Proposed model was able to recognize models by comparison of its appearance in parametric
eigenspaces built from large sets of three dimensional models rendered to two dimensional images in
various poses, angles and under different illuminations. According to scientific paper [3] proposed
decomposition method outsmarts MVCNN but only due to increased computational resource
consumption at the training stage. Such decomposition approaches utilize two CNN: one for
presentation pair selection purposes and second for pair labeling. Each of the approaches CNN uses
CNN(M) model [4], therefore they have to be trained separately. In addition to the MVCNN,
RotationNet [5] explores multiple presentations from various angles, taking a part of the entire multi
presentation image of a 3D model as an input, and defines the category of the model through the rotation
process. Scientific paper [6] defines the multiple presentation group information and in turn proposes
the Group View Convolutional Neural Network (GVCNN). GVCNN groups the presentation level
features to generate so-called group level features. Further group level features are combined together
in order to result in the model level feature. The recursive clustering and pooling layer introduced by
the authors in the scientific research [7] was developed to concatenate the multi presentation features,
which are in turn providing more exhaustive capabilities for 3D model classification. In the course of
this paper one only retrieves information from the range of similar presentations in contrast to MVCNN.

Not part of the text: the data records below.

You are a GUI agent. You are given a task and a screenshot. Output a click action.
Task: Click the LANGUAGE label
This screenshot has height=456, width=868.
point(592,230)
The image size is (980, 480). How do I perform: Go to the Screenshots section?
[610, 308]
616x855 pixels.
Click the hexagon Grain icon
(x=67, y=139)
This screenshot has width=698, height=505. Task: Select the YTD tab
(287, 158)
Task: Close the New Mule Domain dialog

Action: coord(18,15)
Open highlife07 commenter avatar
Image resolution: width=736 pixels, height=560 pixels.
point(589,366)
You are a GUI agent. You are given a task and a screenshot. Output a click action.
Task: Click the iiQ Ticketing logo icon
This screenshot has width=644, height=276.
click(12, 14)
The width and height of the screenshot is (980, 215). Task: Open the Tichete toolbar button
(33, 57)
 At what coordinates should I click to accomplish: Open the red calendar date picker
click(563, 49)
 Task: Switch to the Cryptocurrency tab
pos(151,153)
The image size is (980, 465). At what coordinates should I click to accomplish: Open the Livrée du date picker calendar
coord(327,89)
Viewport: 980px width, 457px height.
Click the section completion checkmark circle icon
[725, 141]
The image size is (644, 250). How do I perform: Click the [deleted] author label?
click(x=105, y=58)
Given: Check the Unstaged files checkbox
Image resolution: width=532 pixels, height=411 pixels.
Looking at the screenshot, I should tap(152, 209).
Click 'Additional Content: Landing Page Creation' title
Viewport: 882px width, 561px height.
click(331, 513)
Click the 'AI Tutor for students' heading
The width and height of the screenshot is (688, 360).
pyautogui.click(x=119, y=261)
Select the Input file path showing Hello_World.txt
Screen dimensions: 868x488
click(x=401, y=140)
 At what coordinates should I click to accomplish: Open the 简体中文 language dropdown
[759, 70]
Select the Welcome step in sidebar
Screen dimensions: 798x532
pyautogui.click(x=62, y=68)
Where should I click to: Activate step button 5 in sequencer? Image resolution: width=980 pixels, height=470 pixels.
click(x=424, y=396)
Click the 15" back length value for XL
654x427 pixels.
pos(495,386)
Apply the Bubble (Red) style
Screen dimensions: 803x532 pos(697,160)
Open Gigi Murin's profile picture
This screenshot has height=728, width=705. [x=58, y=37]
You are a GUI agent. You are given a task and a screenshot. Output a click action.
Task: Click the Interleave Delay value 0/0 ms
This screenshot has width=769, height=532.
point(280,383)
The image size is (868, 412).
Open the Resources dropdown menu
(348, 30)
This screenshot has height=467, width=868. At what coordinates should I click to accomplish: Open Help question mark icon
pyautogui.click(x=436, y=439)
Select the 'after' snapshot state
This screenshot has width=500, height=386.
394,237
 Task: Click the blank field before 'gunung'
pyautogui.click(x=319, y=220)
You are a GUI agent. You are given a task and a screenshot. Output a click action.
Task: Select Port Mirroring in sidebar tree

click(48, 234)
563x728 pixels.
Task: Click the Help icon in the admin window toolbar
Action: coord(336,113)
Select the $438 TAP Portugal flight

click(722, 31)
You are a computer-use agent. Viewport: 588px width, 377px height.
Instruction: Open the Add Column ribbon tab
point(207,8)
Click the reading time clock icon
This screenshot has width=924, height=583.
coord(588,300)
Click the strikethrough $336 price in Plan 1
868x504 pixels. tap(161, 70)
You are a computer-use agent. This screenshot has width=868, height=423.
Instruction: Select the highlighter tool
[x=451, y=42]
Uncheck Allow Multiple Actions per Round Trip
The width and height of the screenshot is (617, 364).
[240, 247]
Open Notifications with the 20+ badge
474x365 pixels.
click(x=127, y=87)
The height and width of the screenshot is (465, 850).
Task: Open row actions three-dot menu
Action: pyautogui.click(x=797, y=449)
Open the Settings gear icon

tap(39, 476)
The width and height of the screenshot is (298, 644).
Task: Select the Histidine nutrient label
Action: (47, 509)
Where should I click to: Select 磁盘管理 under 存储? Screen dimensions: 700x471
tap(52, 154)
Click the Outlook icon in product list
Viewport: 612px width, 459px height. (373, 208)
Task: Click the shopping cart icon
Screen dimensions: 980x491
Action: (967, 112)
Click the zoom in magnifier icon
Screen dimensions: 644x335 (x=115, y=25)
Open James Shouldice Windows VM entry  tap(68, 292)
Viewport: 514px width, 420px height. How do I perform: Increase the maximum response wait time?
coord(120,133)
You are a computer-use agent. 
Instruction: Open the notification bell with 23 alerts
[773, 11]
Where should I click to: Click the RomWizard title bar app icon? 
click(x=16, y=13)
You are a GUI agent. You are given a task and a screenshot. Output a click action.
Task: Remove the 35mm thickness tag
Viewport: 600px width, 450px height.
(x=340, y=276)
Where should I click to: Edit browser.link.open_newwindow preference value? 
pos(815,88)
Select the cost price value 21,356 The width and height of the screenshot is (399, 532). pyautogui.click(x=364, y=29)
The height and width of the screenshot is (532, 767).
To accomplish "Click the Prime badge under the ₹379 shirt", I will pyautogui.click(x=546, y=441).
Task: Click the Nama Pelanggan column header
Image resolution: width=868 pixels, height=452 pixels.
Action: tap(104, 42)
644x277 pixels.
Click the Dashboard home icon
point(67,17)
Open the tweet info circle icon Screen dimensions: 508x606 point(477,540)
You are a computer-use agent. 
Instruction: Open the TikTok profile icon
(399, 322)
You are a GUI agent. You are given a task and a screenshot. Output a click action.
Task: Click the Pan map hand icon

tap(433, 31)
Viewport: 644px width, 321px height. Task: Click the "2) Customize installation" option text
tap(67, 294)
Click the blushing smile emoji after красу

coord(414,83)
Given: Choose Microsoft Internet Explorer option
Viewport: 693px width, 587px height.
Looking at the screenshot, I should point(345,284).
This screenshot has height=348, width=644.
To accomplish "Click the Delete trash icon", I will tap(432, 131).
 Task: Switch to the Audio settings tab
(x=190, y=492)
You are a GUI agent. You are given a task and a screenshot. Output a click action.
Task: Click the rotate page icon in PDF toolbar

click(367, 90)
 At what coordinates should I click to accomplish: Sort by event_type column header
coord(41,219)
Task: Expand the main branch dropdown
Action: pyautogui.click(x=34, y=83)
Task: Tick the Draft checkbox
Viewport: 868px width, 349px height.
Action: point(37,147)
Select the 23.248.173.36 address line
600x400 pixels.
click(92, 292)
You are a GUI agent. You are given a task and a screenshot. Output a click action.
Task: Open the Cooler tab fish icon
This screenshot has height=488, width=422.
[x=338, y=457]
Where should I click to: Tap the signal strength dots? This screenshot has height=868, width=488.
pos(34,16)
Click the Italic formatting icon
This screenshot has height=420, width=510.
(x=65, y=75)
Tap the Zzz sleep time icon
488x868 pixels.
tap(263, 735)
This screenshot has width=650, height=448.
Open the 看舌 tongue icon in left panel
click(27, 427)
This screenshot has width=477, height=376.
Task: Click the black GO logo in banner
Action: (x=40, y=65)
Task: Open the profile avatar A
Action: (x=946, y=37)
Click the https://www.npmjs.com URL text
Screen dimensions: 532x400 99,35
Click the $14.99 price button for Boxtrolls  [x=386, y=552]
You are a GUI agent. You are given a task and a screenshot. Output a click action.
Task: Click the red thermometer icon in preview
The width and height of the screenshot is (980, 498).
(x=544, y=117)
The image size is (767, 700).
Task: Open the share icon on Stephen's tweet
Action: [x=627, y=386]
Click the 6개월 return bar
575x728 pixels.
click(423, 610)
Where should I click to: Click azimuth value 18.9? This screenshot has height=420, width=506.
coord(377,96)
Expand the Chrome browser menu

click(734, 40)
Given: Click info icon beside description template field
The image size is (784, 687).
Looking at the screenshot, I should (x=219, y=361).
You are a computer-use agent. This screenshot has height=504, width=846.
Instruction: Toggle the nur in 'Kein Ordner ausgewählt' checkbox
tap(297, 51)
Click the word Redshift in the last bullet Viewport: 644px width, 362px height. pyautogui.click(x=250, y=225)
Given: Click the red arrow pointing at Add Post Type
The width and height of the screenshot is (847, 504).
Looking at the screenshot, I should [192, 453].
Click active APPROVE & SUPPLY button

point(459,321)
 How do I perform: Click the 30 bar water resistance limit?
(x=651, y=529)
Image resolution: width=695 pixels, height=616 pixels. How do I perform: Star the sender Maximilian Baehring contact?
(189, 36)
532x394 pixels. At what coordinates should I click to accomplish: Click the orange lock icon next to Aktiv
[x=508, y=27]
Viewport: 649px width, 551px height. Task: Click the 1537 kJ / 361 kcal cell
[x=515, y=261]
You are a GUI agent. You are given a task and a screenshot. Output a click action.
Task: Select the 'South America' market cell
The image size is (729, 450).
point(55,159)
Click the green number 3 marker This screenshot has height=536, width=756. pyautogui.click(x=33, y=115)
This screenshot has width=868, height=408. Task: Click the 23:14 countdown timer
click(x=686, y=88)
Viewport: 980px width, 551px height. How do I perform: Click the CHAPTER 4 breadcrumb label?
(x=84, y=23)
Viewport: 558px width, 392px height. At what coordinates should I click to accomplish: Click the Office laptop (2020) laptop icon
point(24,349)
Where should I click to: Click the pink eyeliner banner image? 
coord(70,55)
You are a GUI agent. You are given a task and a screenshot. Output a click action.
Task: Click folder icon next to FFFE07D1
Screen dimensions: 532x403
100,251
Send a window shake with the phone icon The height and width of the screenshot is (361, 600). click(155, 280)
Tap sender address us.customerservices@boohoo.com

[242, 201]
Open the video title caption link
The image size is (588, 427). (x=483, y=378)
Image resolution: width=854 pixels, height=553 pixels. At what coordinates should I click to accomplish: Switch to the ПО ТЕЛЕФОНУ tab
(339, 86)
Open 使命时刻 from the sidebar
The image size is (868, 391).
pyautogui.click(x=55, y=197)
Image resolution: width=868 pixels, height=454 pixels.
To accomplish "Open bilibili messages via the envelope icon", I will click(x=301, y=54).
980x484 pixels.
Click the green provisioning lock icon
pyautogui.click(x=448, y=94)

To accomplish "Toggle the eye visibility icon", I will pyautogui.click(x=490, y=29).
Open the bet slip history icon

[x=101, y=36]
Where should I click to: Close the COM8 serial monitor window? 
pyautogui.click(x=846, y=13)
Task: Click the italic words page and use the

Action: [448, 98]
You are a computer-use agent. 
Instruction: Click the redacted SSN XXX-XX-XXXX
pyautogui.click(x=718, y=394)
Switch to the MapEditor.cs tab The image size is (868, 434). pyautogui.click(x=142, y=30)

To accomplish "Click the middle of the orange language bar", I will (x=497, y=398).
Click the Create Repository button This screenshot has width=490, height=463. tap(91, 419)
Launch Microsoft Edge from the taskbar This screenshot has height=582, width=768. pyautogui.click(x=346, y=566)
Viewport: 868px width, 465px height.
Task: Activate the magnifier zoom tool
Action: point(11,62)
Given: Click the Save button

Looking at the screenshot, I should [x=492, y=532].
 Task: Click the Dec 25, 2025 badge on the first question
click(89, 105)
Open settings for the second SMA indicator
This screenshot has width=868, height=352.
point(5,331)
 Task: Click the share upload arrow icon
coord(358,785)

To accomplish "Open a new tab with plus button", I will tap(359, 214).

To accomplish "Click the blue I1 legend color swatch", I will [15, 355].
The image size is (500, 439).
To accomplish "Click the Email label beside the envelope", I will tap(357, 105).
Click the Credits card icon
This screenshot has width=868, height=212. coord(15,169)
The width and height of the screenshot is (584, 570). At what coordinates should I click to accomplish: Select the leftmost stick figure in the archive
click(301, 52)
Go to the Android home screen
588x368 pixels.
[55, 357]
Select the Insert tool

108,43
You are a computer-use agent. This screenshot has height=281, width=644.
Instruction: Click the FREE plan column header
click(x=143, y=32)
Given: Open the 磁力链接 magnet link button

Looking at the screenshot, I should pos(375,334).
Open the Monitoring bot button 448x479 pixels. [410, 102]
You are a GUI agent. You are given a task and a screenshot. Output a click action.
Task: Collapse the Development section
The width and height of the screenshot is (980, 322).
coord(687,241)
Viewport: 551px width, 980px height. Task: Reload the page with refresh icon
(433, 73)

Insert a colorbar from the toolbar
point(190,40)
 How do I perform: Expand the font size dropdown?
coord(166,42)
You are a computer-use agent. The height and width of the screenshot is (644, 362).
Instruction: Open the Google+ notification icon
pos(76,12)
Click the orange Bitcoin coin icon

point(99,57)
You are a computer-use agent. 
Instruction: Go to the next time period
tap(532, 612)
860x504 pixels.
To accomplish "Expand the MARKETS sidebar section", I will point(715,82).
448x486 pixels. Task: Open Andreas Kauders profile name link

    Concerning the volume-based methods, they are simply applying three dimensional CNN on the
voxelized shapes of the objects. As an example, authors in research [8] utilize 3D Shape Net and
therefore propose the application of the Convolutional Deep Belief Network (cDBN) in order to
interpret a three dimensional geometry as a probability distribution over a three dimensional voxel grid.
In work [9] authors describe VoxNex as an extension upcasting 2D convolutional neural network kernel
to 3D convolutional neural network kernel. In [10] researchers introduced VRN Ensemble presenting
deep convolutional network models for modeling generative and discriminative voxel. In the same
research authors explore issues of representations based on the voxel utilizing models. In research [11]
authors present 3D A Nets developing an adversarial neural network for 3D purposes with the aim to
efficiently solve problems concerning processing of the 3D volumetric data. However, every
convolution centric model for 3D purposes has a huge disadvantage in terms of excessive technical
complexity and even more exorbitant GPU resources requirements.
    The most rapid and primitive way to obtain a solution to multi presentation 3D model classification
with use of 2D CNN could be to merge all of the presentations of the model in form of features as a
single presentation for the neural networks input. But there is one valuable disadvantage - such merged
input will result in the reduced consistent interpretability of presentation information among different
presentations. However, some presented models perform 2D convolutional neural networks on
presentations separately and therefore concatenate them into a pool layer, nevertheless such pooling
models commonly disregard the content relationships among different presentations. To solve such
issues this paper proposes an idea for learning the discriminative cross presentational information
simultaneously, preserving the content relationship among the range of presentations, cross-
presentational information. Moreover, the proposed idea integrates the mentioned two sorts of
information using milti presentation loss fusion method for end-to-end three dimensional model
classification.
    Therefore in this paper we propose a new multi presentational 3D model classification framework.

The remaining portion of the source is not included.